6月1日現在 平均124・4円に
道内ガソリン価格が修正局面を迎えている。記録的な原油安から5月上旬まで値下がりが広がっていたが、中旬から値上がりに転じた。欧米を中心に新型コロナウイルスによる行動規制の緩和が進み、石油製品の需要環境が改善したことで原油相場が回復。石油元売りの製造コスト上昇で卸価格が引き上がり、販売価格を是正する店舗が相次いだ。札幌市内は一時100円割れのスタンドもあったが、6月に入り120円台が大勢にある。
資源エネルギー庁によると、6月1日現在の道内レギュラーガソリン平均価格は1㍑当たり124・4円で前週比3・2円上昇した。3週連続の値上がり。5月は上旬に6・4円と大幅値下がりしたが、中旬以降は立て続けに値上がりしたため、月の変動幅は0・5円の下落に収まった。
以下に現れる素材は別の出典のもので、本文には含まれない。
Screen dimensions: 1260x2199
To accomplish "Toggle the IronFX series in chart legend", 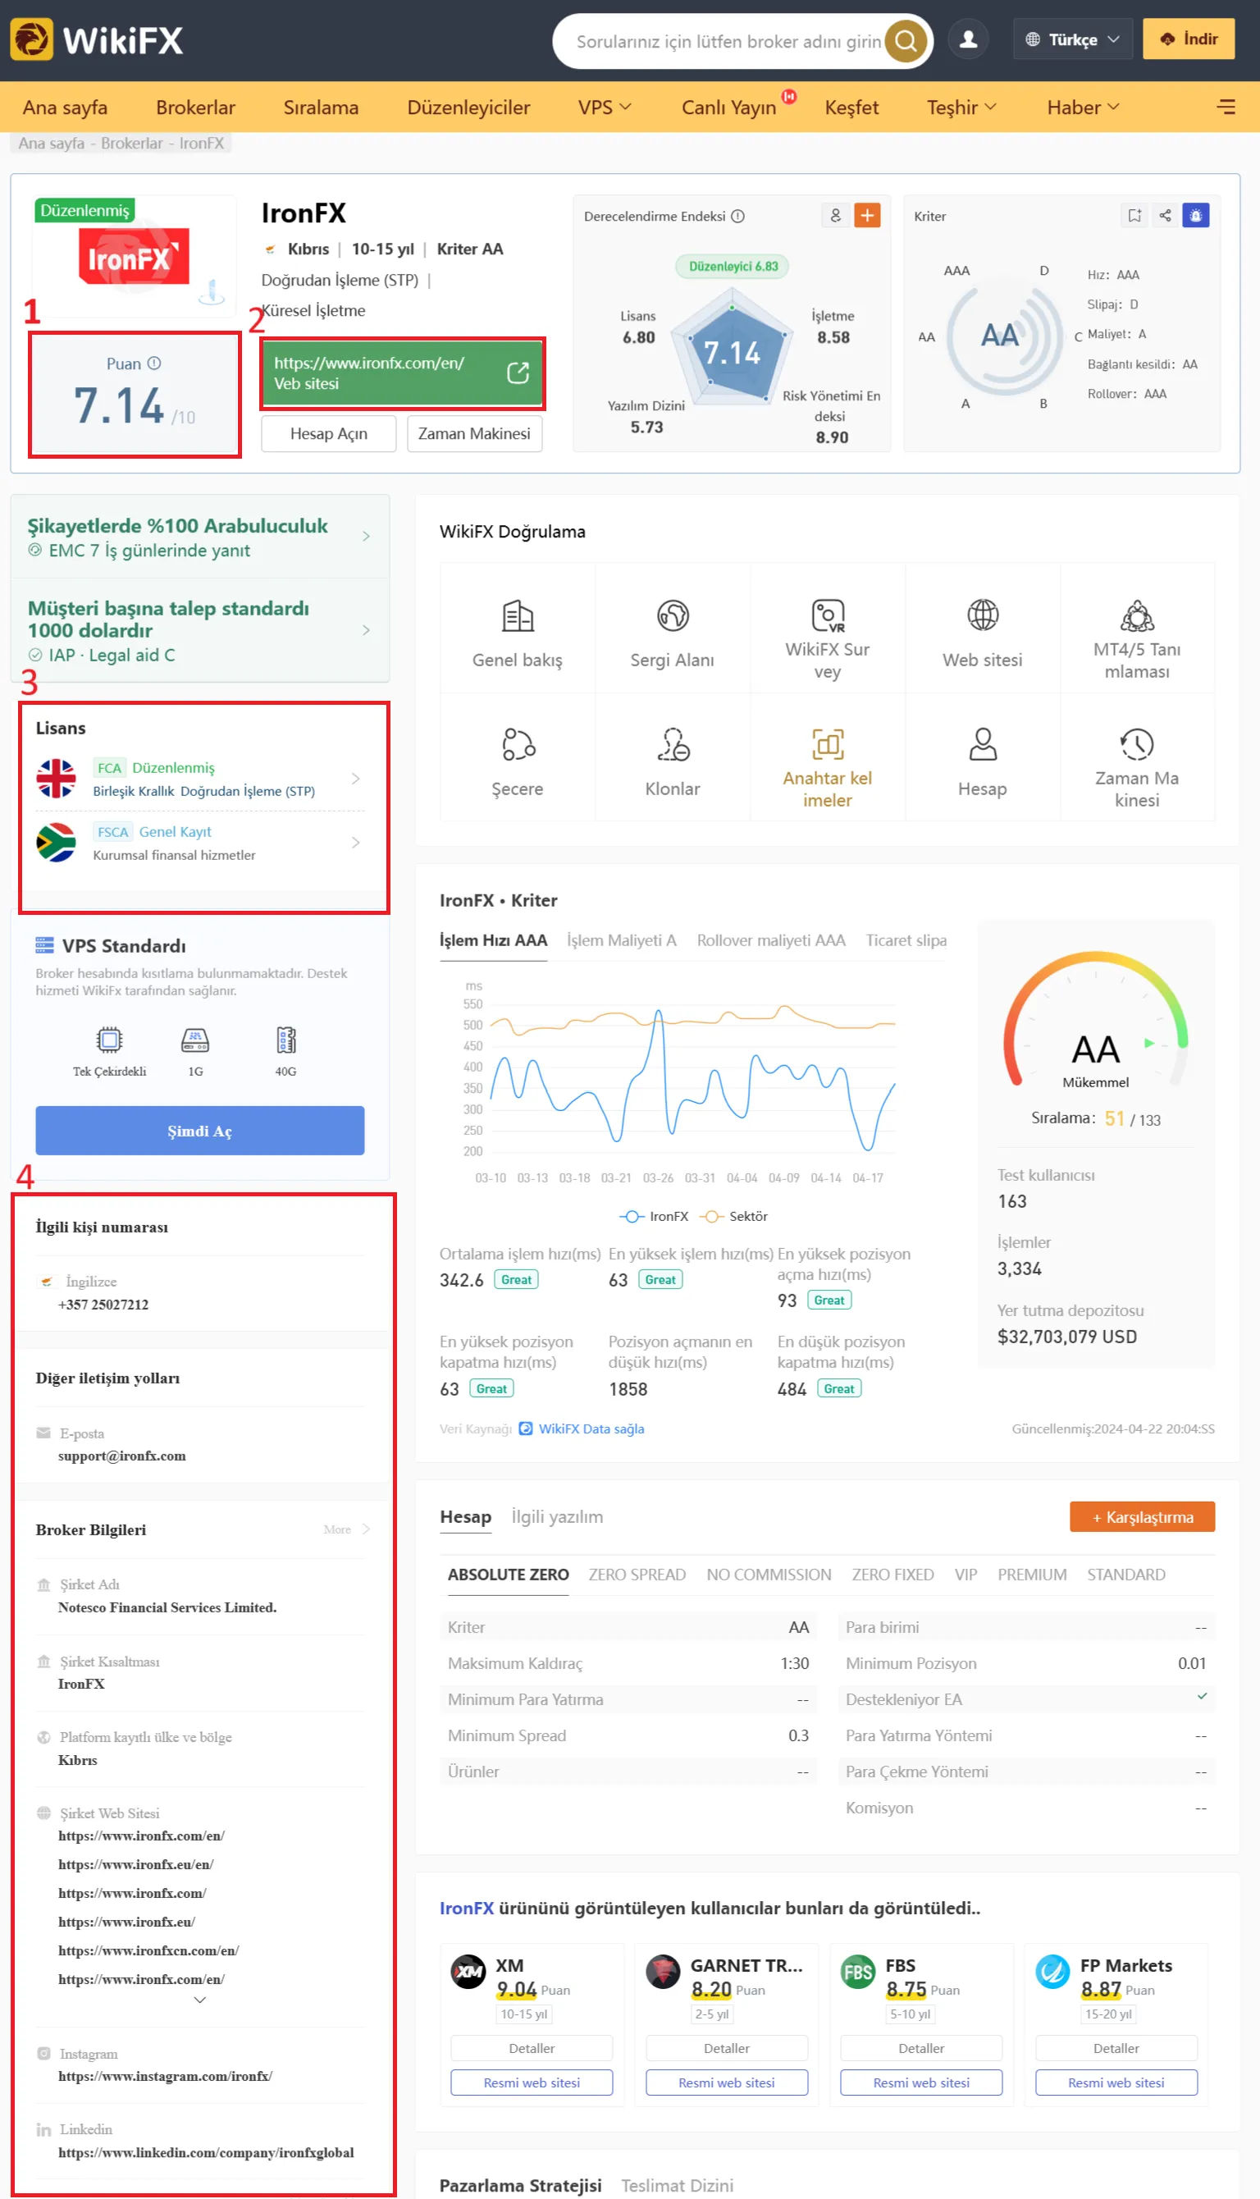I will tap(654, 1216).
軽油は107・4円で3・1円上昇した。5月上旬に97・9円まで下がり2016年5月以来の90円台に突入したが、中旬から反転し、再び100円台に戻った。
低迷していた原油相場の反転が要因。4月に米国産標準油種WTIの先物相場で史上初のマイナスをつけるなど低空飛行を続けたが、5月下旬になって30㌦台後半まで回復し、先高観が強まっている。
原油相場の回復は、欧米で新型コロナウイルスによる行動規制が緩和され、ガソリンなど石油製品の需要環境が改善したことが大きい。サウジアラビアやロシアなど産油20カ国で構成するOPECプラスが5月1日から協調減産を再開したことも材料となった。
札幌市内は5月上旬まで100円を割り込むガソリン価格が散見されたが、石油元売りの卸価格上昇を受けて、中旬からコスト転嫁を進める店舗が目立った。6月入りした現状は120―125円が中心値となっている。販売競争の激しい旭川や函館も徐々に是正が進んでいるという。
上川管内のガソリンスタンド業者は「新型コロナウイルスによる外出自粛が徹底されたため、4、5月のガソリン販売は壊滅的な状況だった。販売量で稼げない分、どこの店舗もマージン(利幅)を重視している。安売りは今後厳しいのでは」と話している。